Stantec posted it all on the internet, along with portraits of the people, and it has become the company’s biggest recruiting tool, Crescenzo says. It kept going from there. iPhone videos. Walls in the conference rooms. Bigwigs giving six-word reports each from their annual shindig. The CEO relates the best stories in his presentations to investors. Marketers use them in trade-show booths.
“You can’t just dump stuff on the intranet,” Crescenzo says. “You can’t just push out press releases. … We need to be able to find the content people will talk about.”
3. Alchemist
You recall the alchemists of yore, who claimed to be able to turn lead into gold.
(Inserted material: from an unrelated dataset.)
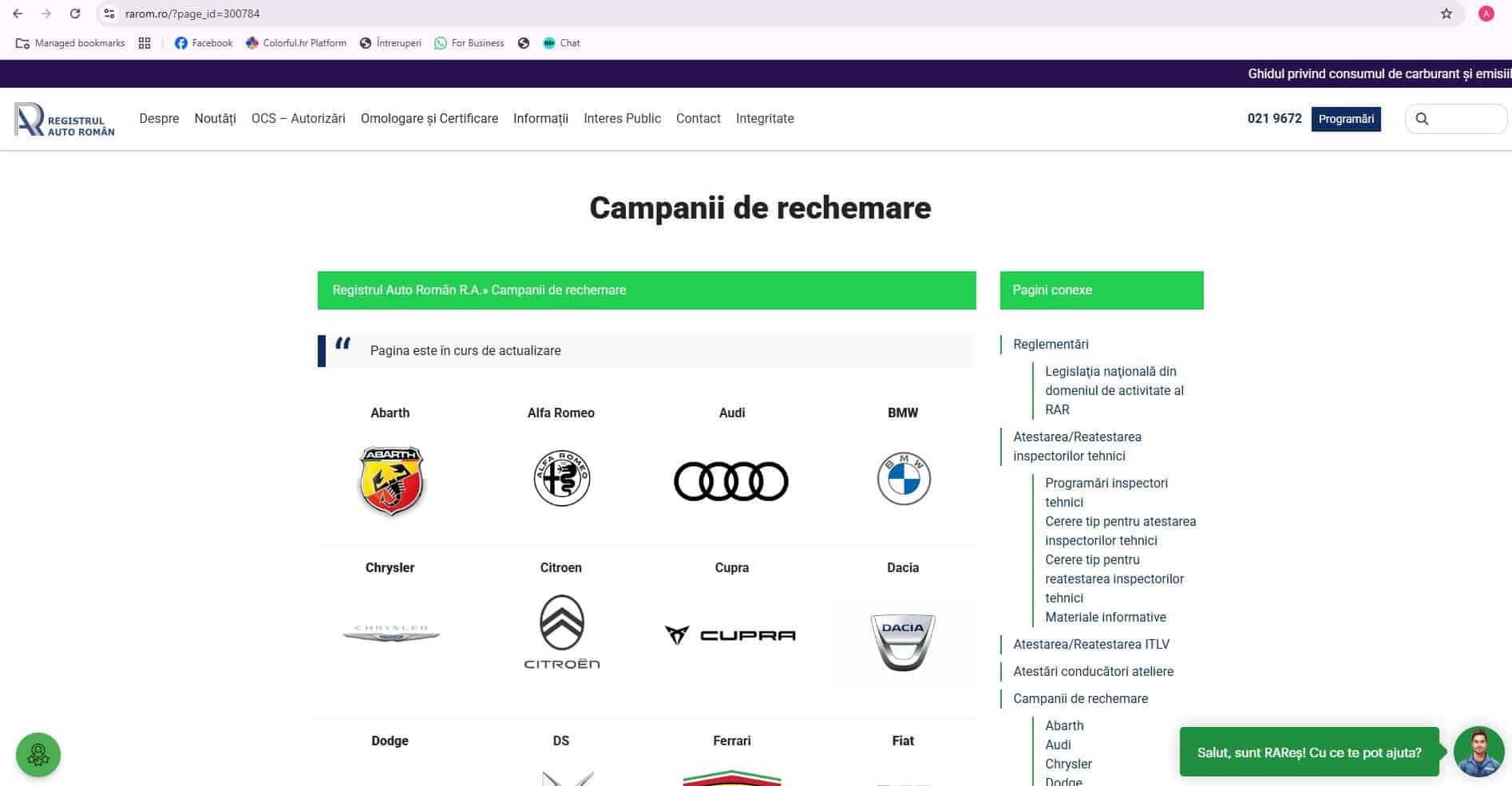Select the Dacia shield logo
The image size is (1512, 786).
903,642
It’s worse than that in corporate comms on some days. How often do you feel, Crescenzo asks, that you “have to turn corporate crap into gold”? Have you ever been bored by something you’re writing—while you’re writing it? Bad sign.
Much of what communicators find themselves doing, however, is making the important interesting. Safety is certainly important; so are marketing and values. But interesting? Less so.
“No child will ever ask you to read them a press release at bedtime,” Crescenzo says, quoting a poster from Shift Communications. “They want you to tell them a story. So do your customers.”
“So do your employees,” he adds. “ So does the media. So does anybody you’re communicating with right now.”
Roche, the pharmaceutical giant, offers an example. You might think that accountants—however terrific they might be as individuals—wouldn’t make the most exciting employee profiles. Roche proves otherwise.
Communicators started out video-recording an accountant in the green room. He was nervous, red-faced, stammering. So they got a brown bag lunch, settled him down, and interviewed him at his workplace. He relaxed.
Turned out he had a story. His father died at an early age of an aggressive cancer, he says in a video Crescenzo played. His mother has been suffering from multiple sclerosis and uses a walker to get around. This focuses the accountant on what’s important. He said that when he comes to work every day, he keeps that patient in the center of his mind, even though he works in finance.
“It allows me to take on my skills and interests and abilities in finance and analytics, and apply that to something that makes a difference in people’s lives,” the accountant says.
You have to keep digging for the gold, Crescenzo says. Your subject might be shy at first. Next, they’ll talk in corporate platitudes. Then finally, they start to open up, and you hit pay dirt.
“That’s the beauty of being an alchemist,” Crescenzo says. “It’s finding those stories.”